Storing the low byte of an integer register with STR?


I tried to write some AArch64 ASM code for printing a number to the terminal in decimal. The code is supposed to divide the input number by 10000, store the result in a buffer, multiply it by 10000 again and then subtract the result from the original number to remove the first digit of the number. This then repeats for 1000, 100, 10 and at last 1. This should calculate the BCD representation of the number and store it in the buffer.

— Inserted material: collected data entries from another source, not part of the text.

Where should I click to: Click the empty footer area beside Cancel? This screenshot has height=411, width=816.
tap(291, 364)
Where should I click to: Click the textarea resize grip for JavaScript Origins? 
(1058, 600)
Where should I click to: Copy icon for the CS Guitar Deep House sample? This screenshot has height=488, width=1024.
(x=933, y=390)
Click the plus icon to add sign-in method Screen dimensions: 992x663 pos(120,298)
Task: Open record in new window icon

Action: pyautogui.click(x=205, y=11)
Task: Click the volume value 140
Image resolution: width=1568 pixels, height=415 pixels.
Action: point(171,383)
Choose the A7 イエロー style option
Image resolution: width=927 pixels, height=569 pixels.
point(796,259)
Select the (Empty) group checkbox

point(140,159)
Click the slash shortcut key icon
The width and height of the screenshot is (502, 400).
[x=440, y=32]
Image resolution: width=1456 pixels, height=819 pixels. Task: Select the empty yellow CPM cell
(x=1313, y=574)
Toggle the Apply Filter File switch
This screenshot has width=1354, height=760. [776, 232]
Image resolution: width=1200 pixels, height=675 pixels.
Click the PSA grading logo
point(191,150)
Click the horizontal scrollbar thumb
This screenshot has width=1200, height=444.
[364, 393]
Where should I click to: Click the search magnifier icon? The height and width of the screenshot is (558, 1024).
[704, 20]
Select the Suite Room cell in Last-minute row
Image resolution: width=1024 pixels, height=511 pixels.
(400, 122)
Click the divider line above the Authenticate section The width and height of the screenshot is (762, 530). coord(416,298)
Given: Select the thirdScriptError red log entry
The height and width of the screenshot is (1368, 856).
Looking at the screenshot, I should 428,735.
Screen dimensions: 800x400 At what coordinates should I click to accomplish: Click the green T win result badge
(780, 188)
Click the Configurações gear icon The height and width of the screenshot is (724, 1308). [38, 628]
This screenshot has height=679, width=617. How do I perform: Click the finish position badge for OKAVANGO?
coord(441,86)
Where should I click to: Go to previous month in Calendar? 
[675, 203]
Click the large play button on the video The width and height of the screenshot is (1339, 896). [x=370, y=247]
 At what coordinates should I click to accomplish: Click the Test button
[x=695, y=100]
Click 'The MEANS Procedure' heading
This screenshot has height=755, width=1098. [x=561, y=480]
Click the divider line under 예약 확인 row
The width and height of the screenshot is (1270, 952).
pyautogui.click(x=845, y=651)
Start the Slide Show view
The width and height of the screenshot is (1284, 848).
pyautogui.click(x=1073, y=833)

When debugging the code in gdb, the calculation seems to run perfectly, but after the str instruction, which is supposed to put the first digit into the buffer is run, the value in the buffer is still 0.

  .section .data
    BCDBuffer:
    .space 5 //Buffer of size 5
    BCDBufferLen = . -  BCDBuffer
    .section .text
    .global _start
    _start:
    ldr x1, =BCDBuffer
    mov x0, #65535
    //first compute BCD
    //Ill do this for 16 Bit numbers, so 65535 is largest number (5 digits)
    //Ill assume the input is in register w0 and the output ptr in register 1
    mov x4, #10000
    udiv w3, w0, w4
    str b3, [x1]
    umull x3, w3, w4
    sub w0, w0, w3
    add x1, x1,  #1
    
    mov x4, #1000
    udiv w3, w0, w4
    str b3, [x1]
    umull x3, w3, w4
    sub w0, w0 , w3
    add x1, x1,  #1
    
    mov x4, #100
    udiv w3, w0, w4
    str b3, [x1]
    umull x3, w3, w4
    sub w0, w0, w3
    add x1, x1, #1
    
    mov x4, #10
    udiv w3, w0, w4
    str b3, [x1]
    umull x3, w3, w4
    sub w0, w0, w3
    add x1, x1, #1
    
    str b0, [x1]
    sub x1, x1, #4
    
    //now there should be a bcd version of the number at address x1.
    //Numbers in ascii start at 48, so if I just increment all of these by 48, then Ill get a string with the chars
    asciistuff:
    ldr b0, [x1]
    add w0, w0, #48
    str b0, [x1], #1
    
    ldr b0, [x1]
    add w0, w0, #48
    str b0, [x1], #1
    
    ldr b0, [x1]
    add w0, w0, #48
    str b0, [x1], #1
    
    ldr b0, [x1]
    add w0, w0, #48
    str b0, [x1], #1
    
    ldr b0, [x1]
    add w0, w0, #48
    str b0, [x1]
    sub x1, x1, #3
    
    
    mov x0, #0 //STDOUT
    //register 1 already has the right ptr
    mov x2, #5 //Buffer Length
    mov w8, #64 //Write syscall
    svc #0
    mov x0, #0
    mov w8, #93
    svc #0


Solution

  • This instruction:

    str b3, [x1]
    

    does not do what you expect it to do. This is a floating-point store instruction, storing the low byte of floating-point register 3 (aka b3, h3, s3, d3, q3, v3) to memory at the address indicated in x1. As you have not set floating-point register 3 to anything meaningful before, this instruction does not store any meaningful value to memory.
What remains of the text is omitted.